▶ WORK INSTRUCTIONS
According to the text on the synthetic lung surfactant powder, at which three temperatures were the powders stored for 3 months?

Physicochemical and Aerosolization Performance Stability of an Excipient Enhanced Growth (EEG) Synthetic Lung Surfactant Powder Formulation

Mohammad A.M. Momin1, Connor Howe2, Worth Longest2 & Michael Hindle1

1Department of Pharmaceutics, Virginia Commonwealth University, Richmond, VA 23298, USA

2Department of Mechanical & Nuclear Engineering, Virginia Commonwealth University, Richmond, VA 23298, USA


Neonatal respiratory distress syndrome (NRDS) remains one of the single major causes of infant death. Surfactant replacement therapy (SRT) is the standard therapy for infants with NRDS. However, there are delivery issues associated with liquid bolus instillation which could be eliminated by aerosol delivery of the surfactant formulation. This study aims to characterize the stability of a novel synthetic lung surfactant excipient enhanced growth (EEG) powder formulation. The synthetic lung surfactant EEG powder aerosol formulation was prepared by spray drying a feed dispersion containing the phospholipid, dipalmitoylphosphatidylcholine (DPPC), a surfactant protein B mimic (B-YL), hygroscopic excipients (mannitol and sodium chloride) and a dispersion enhancer (l-leucine). Powders were packaged in hydroxypropyl methylcellulose (HPMC) capsules and stored in Aluminium-Aluminium blister packs. The physicochemical properties and aerosol performance of the powders were characterized immediately following spray drying and after 3 months storage at 25±2°C, 5±2°C and −20±2°C. No significant differences were observed in the DPPC content of the powders after 3-month storage at the three storage temperatures. The micrometer sized powder remained unchanged following storage at 5°C and -20°C, with a small increase in primary particle size observed at 25°C. There were no changes observed in the surface activity of the powder formulation following storage at 25°C and 5°C. Following 3 months storage, the emitted dose (>95%) from a novel dry powder inhaler (DPI) remained unchanged. There was a small decrease in in vitro lung deposition in a simulated neonatal airway model from ~50% initially to ~40% following storage under all conditions.

Stored data:
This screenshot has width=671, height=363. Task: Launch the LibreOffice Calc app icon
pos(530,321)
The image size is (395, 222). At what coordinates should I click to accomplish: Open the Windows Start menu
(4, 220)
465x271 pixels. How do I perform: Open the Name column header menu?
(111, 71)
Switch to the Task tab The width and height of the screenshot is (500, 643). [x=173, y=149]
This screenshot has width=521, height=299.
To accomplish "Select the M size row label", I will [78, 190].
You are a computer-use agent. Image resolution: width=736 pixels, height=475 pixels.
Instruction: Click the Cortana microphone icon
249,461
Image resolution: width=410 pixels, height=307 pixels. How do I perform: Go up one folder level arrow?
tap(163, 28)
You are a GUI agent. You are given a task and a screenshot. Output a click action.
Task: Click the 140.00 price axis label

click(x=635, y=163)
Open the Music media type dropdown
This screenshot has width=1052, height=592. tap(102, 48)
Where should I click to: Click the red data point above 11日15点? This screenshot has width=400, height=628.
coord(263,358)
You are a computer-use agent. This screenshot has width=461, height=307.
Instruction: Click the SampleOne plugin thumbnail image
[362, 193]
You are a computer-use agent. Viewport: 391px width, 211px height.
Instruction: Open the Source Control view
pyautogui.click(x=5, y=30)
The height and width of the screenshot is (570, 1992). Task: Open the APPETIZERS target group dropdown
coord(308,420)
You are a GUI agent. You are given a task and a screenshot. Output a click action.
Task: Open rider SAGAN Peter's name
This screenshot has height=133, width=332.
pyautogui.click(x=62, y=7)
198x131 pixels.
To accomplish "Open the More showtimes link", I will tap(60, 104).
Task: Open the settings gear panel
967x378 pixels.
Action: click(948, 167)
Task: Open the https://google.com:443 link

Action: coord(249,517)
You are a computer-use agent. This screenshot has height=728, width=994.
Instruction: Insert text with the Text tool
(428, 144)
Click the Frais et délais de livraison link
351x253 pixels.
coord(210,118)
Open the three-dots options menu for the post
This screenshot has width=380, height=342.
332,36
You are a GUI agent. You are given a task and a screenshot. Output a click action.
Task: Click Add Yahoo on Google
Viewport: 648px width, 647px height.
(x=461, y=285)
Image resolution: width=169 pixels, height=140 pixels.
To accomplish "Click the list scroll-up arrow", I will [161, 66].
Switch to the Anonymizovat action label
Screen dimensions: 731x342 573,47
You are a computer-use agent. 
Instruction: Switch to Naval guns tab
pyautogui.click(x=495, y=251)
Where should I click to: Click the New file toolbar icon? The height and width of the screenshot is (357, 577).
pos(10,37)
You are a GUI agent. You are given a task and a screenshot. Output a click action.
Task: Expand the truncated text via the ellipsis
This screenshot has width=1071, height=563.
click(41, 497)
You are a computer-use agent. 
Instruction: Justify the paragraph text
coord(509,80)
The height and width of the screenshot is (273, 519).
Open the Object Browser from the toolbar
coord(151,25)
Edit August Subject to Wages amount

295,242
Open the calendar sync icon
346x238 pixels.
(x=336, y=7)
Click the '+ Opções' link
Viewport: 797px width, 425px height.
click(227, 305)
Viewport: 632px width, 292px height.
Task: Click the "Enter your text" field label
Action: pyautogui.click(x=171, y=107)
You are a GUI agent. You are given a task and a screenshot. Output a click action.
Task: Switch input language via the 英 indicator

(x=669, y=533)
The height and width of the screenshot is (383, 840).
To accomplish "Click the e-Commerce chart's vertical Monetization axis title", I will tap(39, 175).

▶ SOLUTION TO THIS TASK
25±2°C, 5±2°C and −20±2°C.